── DATA EXTRACT ──

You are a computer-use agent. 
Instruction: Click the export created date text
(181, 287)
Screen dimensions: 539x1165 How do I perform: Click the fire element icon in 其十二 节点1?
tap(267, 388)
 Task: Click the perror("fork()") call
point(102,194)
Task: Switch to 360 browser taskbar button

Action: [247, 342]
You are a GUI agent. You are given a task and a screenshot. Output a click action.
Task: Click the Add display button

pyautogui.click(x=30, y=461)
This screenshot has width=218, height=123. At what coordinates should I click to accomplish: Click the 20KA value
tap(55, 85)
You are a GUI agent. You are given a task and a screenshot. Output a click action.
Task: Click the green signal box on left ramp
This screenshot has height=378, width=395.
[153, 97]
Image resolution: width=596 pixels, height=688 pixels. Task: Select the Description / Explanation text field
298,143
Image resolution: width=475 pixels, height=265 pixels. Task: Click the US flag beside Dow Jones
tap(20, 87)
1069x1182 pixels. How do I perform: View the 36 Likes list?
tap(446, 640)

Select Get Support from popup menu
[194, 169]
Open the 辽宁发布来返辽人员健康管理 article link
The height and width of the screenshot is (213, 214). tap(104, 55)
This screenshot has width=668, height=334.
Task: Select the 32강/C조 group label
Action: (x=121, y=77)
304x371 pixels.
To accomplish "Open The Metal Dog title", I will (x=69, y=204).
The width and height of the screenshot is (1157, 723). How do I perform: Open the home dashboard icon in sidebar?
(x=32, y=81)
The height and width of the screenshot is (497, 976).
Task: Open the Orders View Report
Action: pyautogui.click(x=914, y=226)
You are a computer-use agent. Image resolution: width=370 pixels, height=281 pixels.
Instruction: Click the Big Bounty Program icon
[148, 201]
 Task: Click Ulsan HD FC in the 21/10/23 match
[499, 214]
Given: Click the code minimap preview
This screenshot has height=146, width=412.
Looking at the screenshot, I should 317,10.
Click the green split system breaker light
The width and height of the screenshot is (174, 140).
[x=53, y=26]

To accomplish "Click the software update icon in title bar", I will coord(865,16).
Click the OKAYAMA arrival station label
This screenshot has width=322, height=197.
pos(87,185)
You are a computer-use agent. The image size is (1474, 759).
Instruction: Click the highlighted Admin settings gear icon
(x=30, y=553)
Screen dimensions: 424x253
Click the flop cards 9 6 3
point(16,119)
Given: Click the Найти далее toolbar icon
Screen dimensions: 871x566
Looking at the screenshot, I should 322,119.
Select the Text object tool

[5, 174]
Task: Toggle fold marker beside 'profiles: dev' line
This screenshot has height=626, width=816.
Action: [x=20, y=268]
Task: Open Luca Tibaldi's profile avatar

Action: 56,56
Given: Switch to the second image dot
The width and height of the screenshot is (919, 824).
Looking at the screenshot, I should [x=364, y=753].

───

WORK TASK:
Copy exactly the line containing "Click the green split system breaker light" and every line after it, ending with the last line of the records above.

RESPONSE BELOW:
Click the green split system breaker light
The width and height of the screenshot is (174, 140).
[x=53, y=26]

To accomplish "Click the software update icon in title bar", I will coord(865,16).
Click the OKAYAMA arrival station label
This screenshot has width=322, height=197.
pos(87,185)
You are a computer-use agent. The image size is (1474, 759).
Instruction: Click the highlighted Admin settings gear icon
(x=30, y=553)
Screen dimensions: 424x253
Click the flop cards 9 6 3
point(16,119)
Given: Click the Найти далее toolbar icon
Screen dimensions: 871x566
Looking at the screenshot, I should 322,119.
Select the Text object tool

[5, 174]
Task: Toggle fold marker beside 'profiles: dev' line
This screenshot has height=626, width=816.
Action: [x=20, y=268]
Task: Open Luca Tibaldi's profile avatar

Action: 56,56
Given: Switch to the second image dot
The width and height of the screenshot is (919, 824).
Looking at the screenshot, I should [x=364, y=753].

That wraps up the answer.